Document extract –

— BEGIN —

And on December 4, 2010 (with the expection of chronological order and the 600D being based on the 7D replacement):


KyleSTL said:


> I think 2011 will bring replacements for (in chronological order):
> Rebel XS replacment (12MP, 720p video, ISO 3200 max)
> 7D Mark II
> 1Ds Mark IV
> T2i replacement (entry-level 7D Mark II specs)



I do think the updated 18-55mm f/3.5-5.6 IS II sounds interesting. Maybe they redesigned it for higher resolving power since the resolution of APS-C cameras has jumped from 12 MP (XSi/450D) to 18 MP (T2i/550D) since the original 18-55mm IS was released.


----------



## Stuart (Feb 4, 2011)

Having just bought a 60D, i'm actually releaved this is just another repackaging of the 7D/60D/550D core. If they had improved the sensor/digic i'd have been a bit miffed.
The flippy screen is becoming a must have for video enabled camera's so you can clearly see it needed in the entry rebel level SLR camera's.

What i'm always using and learning to love on the 60D is the dual dial controls - initially very fiddely but now much quicker than the single front wheel dial of the 400D i had before.
The other thing we expect the 600D not to have is the top LCD screen - another time saver as you get used to it.
So a good mix of core components that leaves (with the features mentioned above) just enough space between models.


----------



## BennyJ (Feb 4, 2011)

Stuart said:


> What i'm always using and learning to love on the 60D is the dual dial controls - initially very fiddely but now much quicker than the single front wheel dial of the 400D i had before.



Totally aggree with you. Once you got used to the second dial, it's like a must-have feature. I couldn't live without it  Also, did you notice the shutter sound is a lot cooler and more "serious" as compared to the Rebel?


----------



## AJ (Feb 4, 2011)

kubelik said:


> it's a rebel with a very clear cause; the same cause that all other rebels have -- to go out and sell like hotcakes and make canon very profitable.


Absolutely!

Here's another cause: it'll make the T2i come down in price.


----------



## Etienne (Feb 4, 2011)

I owned a 40D then upgraded to a 5DII. I recently added a 60D and would not even consider a rebel series because of the following:

awkward handling compared to 60D
Lack of dual control dials
lack of pentaprism
slow frame rate

I think the 60D also has better AF performance. The swivel screen is great upgrade though. If you are only going to use it for video, then it's worth considering the rebel over 60D.


----------



## BlackEagle (Feb 4, 2011)

I think it is kind of funny how much people worry about Canon lossing 1Ds customers to 5D or xxD customers to xxxD. Guys wake up Sony beat Nikon in UK. Competion is big. Do you guys think that Canon's main concern is losing it's own customers to again itself  When users pick a 5D over a 1D, Canon is still making the money and not the rivals. So, what is Canon supposed to do? Not make 5D mark III very good so that there is a reason to buy 1Ds  Are there any guarantees that customers will not jump ship if Canon does not make each of it's products very good in order to make the more expensive models more appealing.

— END —

Aim –
In the forum thread, which camera did Stuart own before buying the 60D?

Records supplied –
— BEGIN —

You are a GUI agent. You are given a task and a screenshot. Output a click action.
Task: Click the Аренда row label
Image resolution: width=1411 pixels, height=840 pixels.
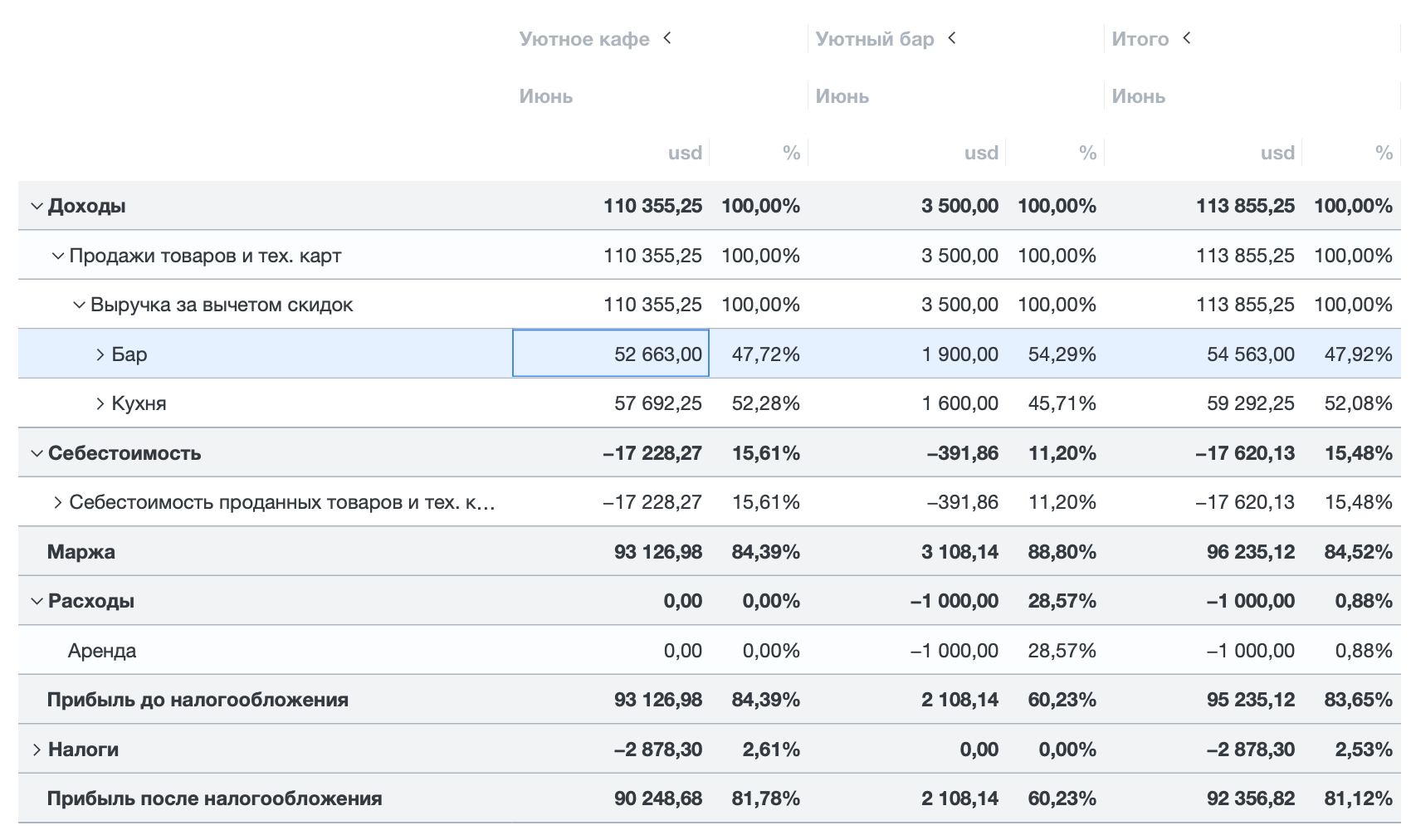(102, 651)
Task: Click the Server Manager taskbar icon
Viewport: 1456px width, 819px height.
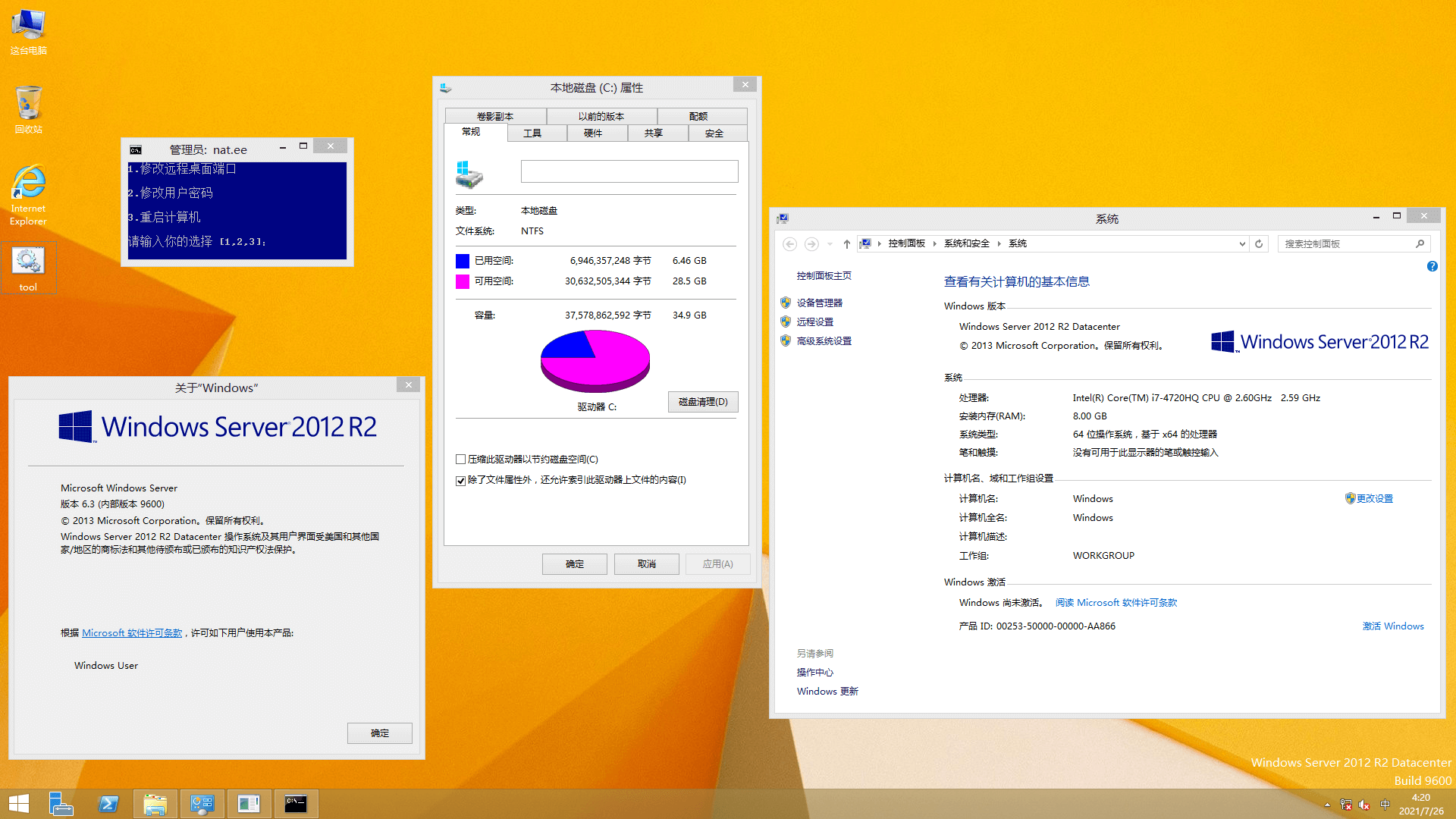Action: point(61,804)
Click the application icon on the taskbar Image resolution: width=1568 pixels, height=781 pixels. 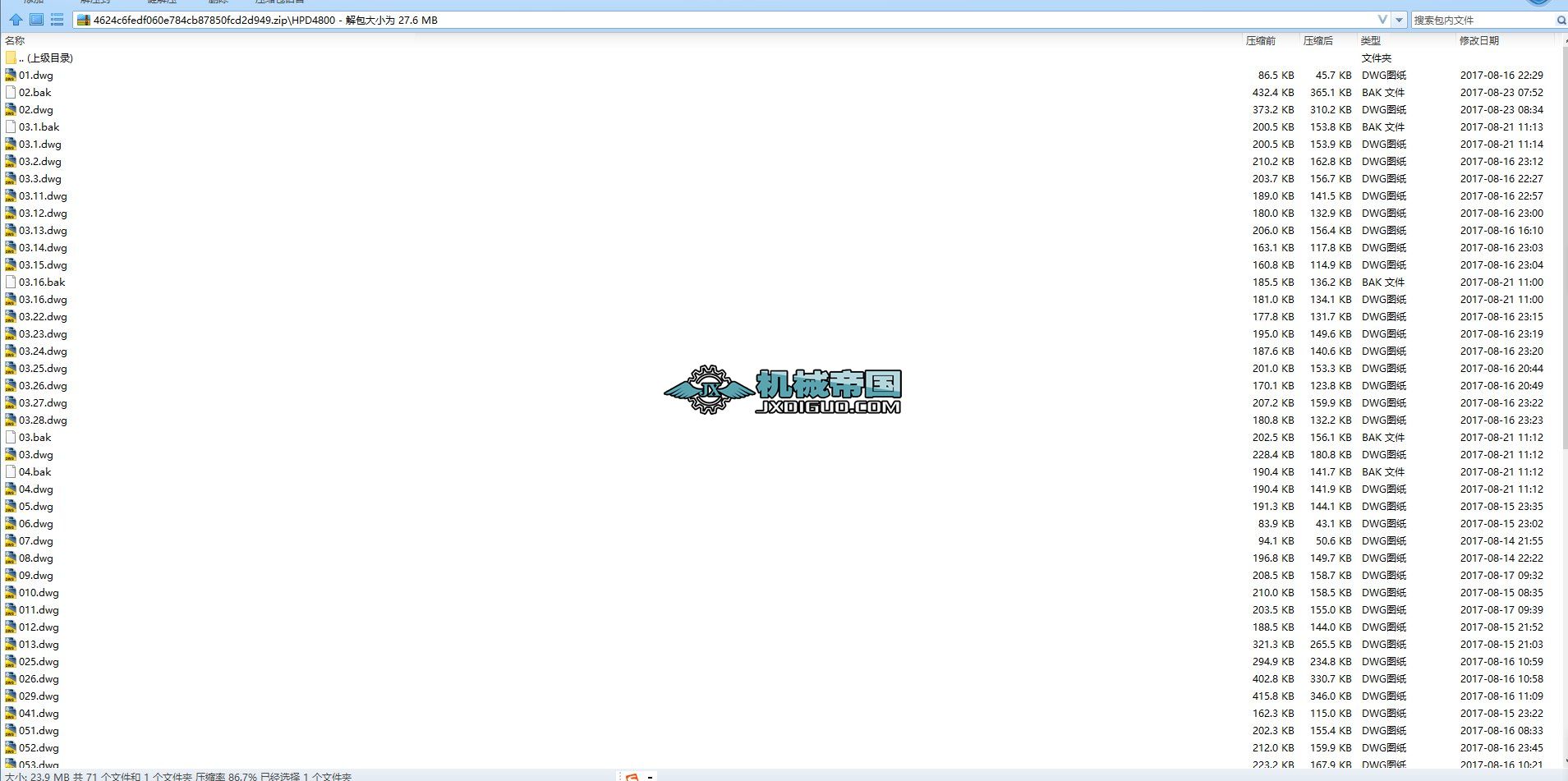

— END —

Written answer –
A 400D